Cabinet Clears 43-km Elevated Corridor Along Varuna River in Varanasi
Synopsis
Key Takeaways
Union Jal Shakti Minister C. R. Paatil on Wednesday, 15 July 2026, welcomed the Union Cabinet's approval of a 43.218-kilometre six- and four-lane elevated corridor along the Varuna River in Varanasi, calling it a new chapter in the city's development and connectivity. The project is among the largest road-infrastructure approvals for the Purvanchal region in recent years.
Context
Paatil shared the news on X, writing: 'काशी के विकास को नई गति, कनेक्टिविटी को नई शक्ति' ('New momentum for Kashi's development, new strength for connectivity'). He described the corridor as a project that will make traffic 'more convenient, safer and faster' while giving 'a new direction to the economic and social development of Purvanchal.' The post underscores the Centre's continued political and infrastructural focus on Varanasi, the parliamentary constituency of Prime Minister Narendra Modi.
Policy Backdrop
The approval fits within two overlapping central frameworks. Bharatmala Pariyojana, launched in 2015, set out to develop national highways and elevated corridors across states including Uttar Pradesh. The PM Gati Shakti National Master Plan, announced in 2021, added a multimodal integration layer, aiming to synchronise road, rail, port and logistics planning under a single digital platform.
Elevated corridors along river alignments have become a preferred design choice in recent central and state projects because they reduce the need for large-scale land acquisition while delivering higher travel speeds. The Varuna River alignment in this case follows that logic, threading through a densely built heritage city where ground-level widening is not feasible.

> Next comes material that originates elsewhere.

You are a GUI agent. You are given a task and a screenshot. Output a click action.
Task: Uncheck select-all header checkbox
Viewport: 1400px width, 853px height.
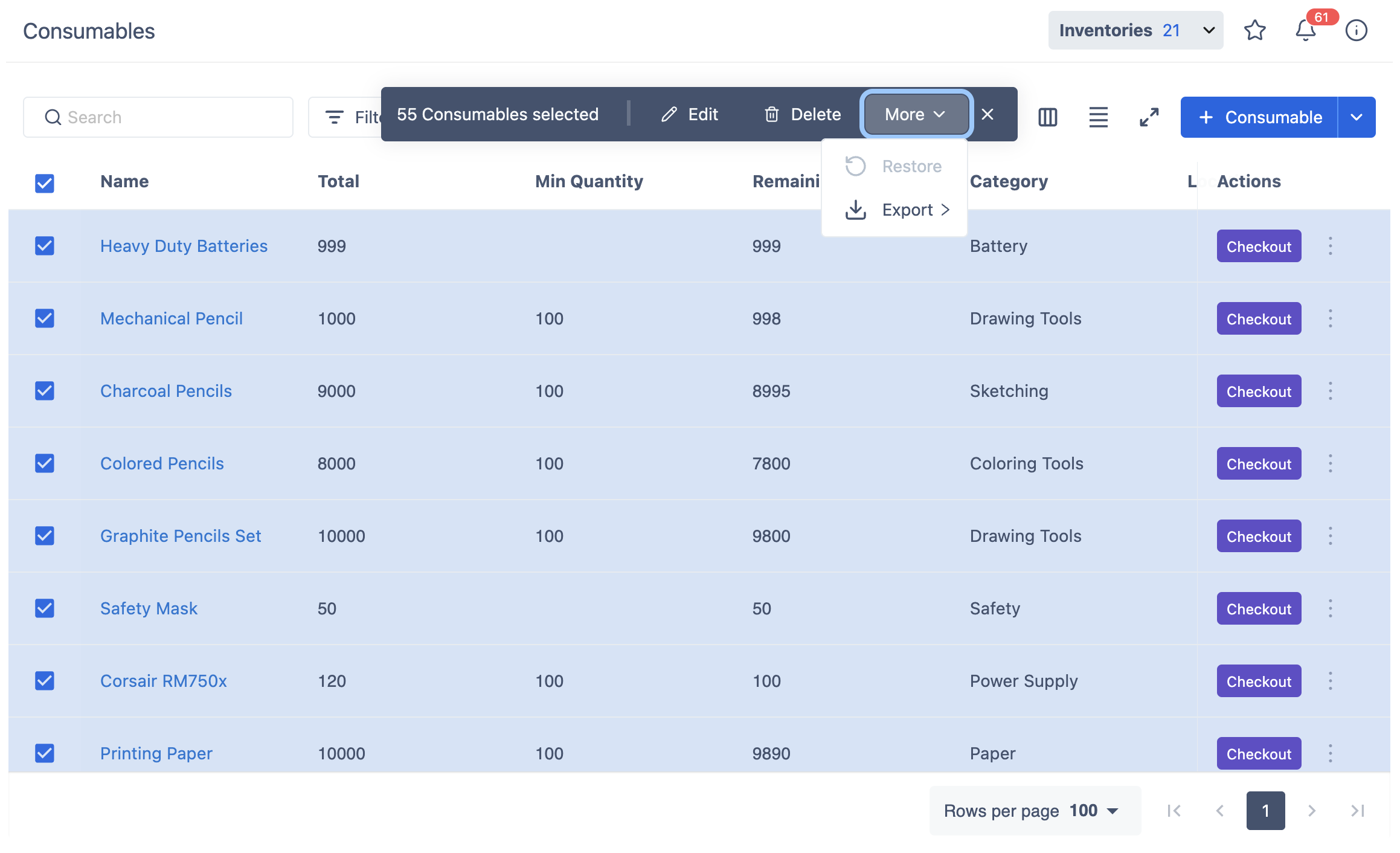[x=45, y=183]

Paatil also framed the corridor as reinforcing the government's 'Viksit Bharat' vision — a policy goal of making India a developed nation by 2047 — noting that better road infrastructure, reduced travel time, and a stronger logistics network would advance that commitment.
Stakeholders and Impact
Daily commuters in Varanasi stand to benefit most immediately, as the corridor is expected to ease the chronic congestion that affects movement between the city's core and its outer districts. Purvanchal traders and logistics operators are also key beneficiaries: faster freight movement along the corridor could reduce supply-chain costs for goods moving between eastern Uttar Pradesh and national markets.

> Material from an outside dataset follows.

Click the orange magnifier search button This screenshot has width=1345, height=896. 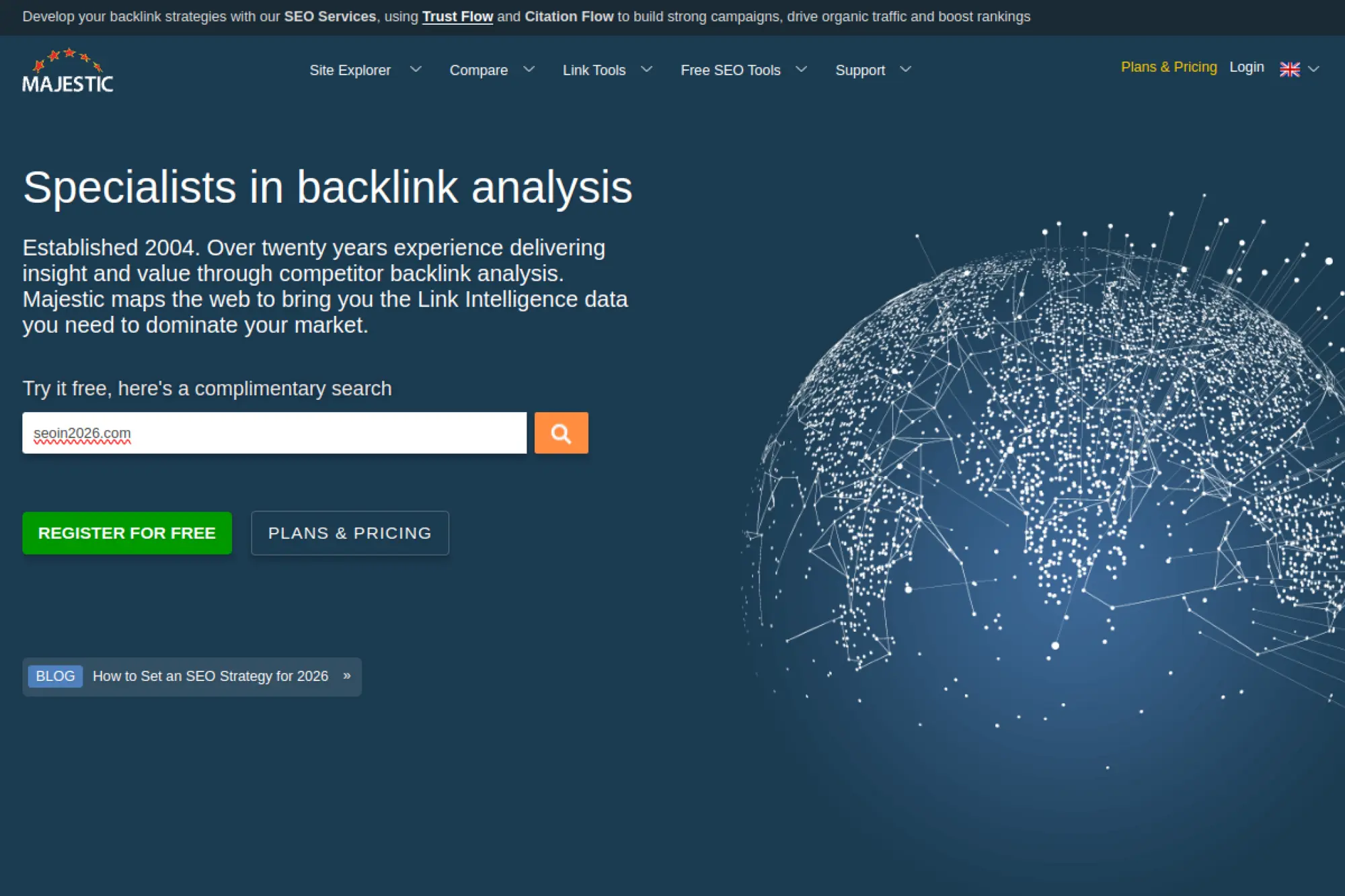[561, 433]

The project also has a heritage dimension. Varanasi attracts millions of pilgrims and tourists annually, and traffic bottlenecks around the ghats and the old city have long been a pressure point. An elevated bypass along the Varuna could divert through-traffic away from the most congested zones without requiring demolition of historic structures.
What's Next
Following Cabinet approval, the standard sequence involves land acquisition notifications, environmental and forest clearances, and the tendering of construction contracts. Observers will watch for the official project timeline and whether the corridor is integrated with other ongoing Varanasi infrastructure upgrades, including the city's airport expansion and inland waterway terminal development on the Ganga. The pace of clearances will determine whether the project advances within the current political cycle or stretches into the next.